THE BUDGET
On the basis of accounts that tell in detailed classification the needs and the resources of the county, the governing body will be able to embark upon the financial voyage of each new year with chart and compass. At a stated time before the budget-making period the heads of departments, having before them the records of transactions and costs in previous years, will frame their requests for future service. But because of the exactness of the estimates required to be submitted, any request for an increase of appropriation will stand out as a shining mark. The department head will thereby be thrown on the defensive, will be obliged to explain himself. The knowledge of that condition will have a distinctly beneficial effect upon any desire of his to seek increased appropriations without careful consideration.

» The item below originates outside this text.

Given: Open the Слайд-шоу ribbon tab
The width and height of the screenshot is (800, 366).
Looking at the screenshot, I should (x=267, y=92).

The governing body will proceed, moreover, with the certitude that the public has at its disposal the means of knowing in detail what its government is costing. The business of the year will be treated as a program of public service; and in the framing of that program every interested citizen and group of citizens will be urged to take part through the medium of public hearings. As the Westchester County Research Bureau says: “It would be easy to provide an opportunity for the filing of either objections or additional suggestions by taxpayers and for consideration of these at public hearing at the county seat before the board of supervisors by public notice of such filing and of such public hearing. Such hearings would doubtless speedily end such abuses as are exemplified in our bulletin on the Purchase of County Supplies. In the face of public objection, few supervisors would vote affirmatively for appropriations for such extravagant expenditures. The difference in result would be that between the action of an informed public, able to deliberate in advance upon proposed expenditures, and the absence of action of a public ignorant of the character of such proposed expenditures—the usual condition under present methods of budget provision for public funds.
“It is easy to prevent the official adoption over public objection of extravagant estimates. It is difficult to prevent extravagant misuse of public funds appropriated in lump sums, or to rectify such misuses after such expenditures have been incurred.”[24]
Complete knowledge and complete mutual confidence and understanding on the part of the public on the one hand and its agencies of government on the other—that is the big and seemingly reasonable promise of a budget system of the right sort. It cannot be put into operation in the fullest extent without those structural changes in county government with which we have already dealt.